Try it
Output all records exactly.

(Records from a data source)
============

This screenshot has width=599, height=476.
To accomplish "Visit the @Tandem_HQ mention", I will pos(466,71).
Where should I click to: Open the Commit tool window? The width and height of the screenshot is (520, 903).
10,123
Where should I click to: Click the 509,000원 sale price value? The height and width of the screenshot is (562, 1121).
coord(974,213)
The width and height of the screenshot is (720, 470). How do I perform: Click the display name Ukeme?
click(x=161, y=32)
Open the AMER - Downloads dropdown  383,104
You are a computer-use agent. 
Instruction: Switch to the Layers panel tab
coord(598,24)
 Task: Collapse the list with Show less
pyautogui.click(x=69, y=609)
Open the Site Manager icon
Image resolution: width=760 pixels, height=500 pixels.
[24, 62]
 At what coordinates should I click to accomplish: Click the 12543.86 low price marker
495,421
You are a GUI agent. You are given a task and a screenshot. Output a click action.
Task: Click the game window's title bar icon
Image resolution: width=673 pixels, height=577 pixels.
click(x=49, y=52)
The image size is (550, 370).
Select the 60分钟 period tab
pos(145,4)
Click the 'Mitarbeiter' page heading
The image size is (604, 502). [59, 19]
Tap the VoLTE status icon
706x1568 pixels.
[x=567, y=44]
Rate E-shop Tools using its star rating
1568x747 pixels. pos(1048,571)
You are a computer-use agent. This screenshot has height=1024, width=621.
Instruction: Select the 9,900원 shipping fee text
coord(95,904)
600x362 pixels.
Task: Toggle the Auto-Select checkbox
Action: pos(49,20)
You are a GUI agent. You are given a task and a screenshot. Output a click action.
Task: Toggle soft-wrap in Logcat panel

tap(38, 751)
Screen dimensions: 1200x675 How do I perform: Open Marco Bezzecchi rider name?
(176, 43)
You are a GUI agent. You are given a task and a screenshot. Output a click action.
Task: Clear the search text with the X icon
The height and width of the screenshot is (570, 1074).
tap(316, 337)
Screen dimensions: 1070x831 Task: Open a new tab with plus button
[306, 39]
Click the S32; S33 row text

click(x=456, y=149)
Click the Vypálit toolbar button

============

Output for this exercise
This screenshot has width=599, height=476.
To accomplish "Visit the @Tandem_HQ mention", I will pos(466,71).
Where should I click to: Open the Commit tool window? The width and height of the screenshot is (520, 903).
10,123
Where should I click to: Click the 509,000원 sale price value? The height and width of the screenshot is (562, 1121).
coord(974,213)
The width and height of the screenshot is (720, 470). How do I perform: Click the display name Ukeme?
click(x=161, y=32)
Open the AMER - Downloads dropdown  383,104
You are a computer-use agent. 
Instruction: Switch to the Layers panel tab
coord(598,24)
 Task: Collapse the list with Show less
pyautogui.click(x=69, y=609)
Open the Site Manager icon
Image resolution: width=760 pixels, height=500 pixels.
[24, 62]
 At what coordinates should I click to accomplish: Click the 12543.86 low price marker
495,421
You are a GUI agent. You are given a task and a screenshot. Output a click action.
Task: Click the game window's title bar icon
Image resolution: width=673 pixels, height=577 pixels.
click(x=49, y=52)
The image size is (550, 370).
Select the 60分钟 period tab
pos(145,4)
Click the 'Mitarbeiter' page heading
The image size is (604, 502). [59, 19]
Tap the VoLTE status icon
706x1568 pixels.
[x=567, y=44]
Rate E-shop Tools using its star rating
1568x747 pixels. pos(1048,571)
You are a computer-use agent. This screenshot has height=1024, width=621.
Instruction: Select the 9,900원 shipping fee text
coord(95,904)
600x362 pixels.
Task: Toggle the Auto-Select checkbox
Action: pos(49,20)
You are a GUI agent. You are given a task and a screenshot. Output a click action.
Task: Toggle soft-wrap in Logcat panel

tap(38, 751)
Screen dimensions: 1200x675 How do I perform: Open Marco Bezzecchi rider name?
(176, 43)
You are a GUI agent. You are given a task and a screenshot. Output a click action.
Task: Clear the search text with the X icon
The height and width of the screenshot is (570, 1074).
tap(316, 337)
Screen dimensions: 1070x831 Task: Open a new tab with plus button
[306, 39]
Click the S32; S33 row text

click(x=456, y=149)
Click the Vypálit toolbar button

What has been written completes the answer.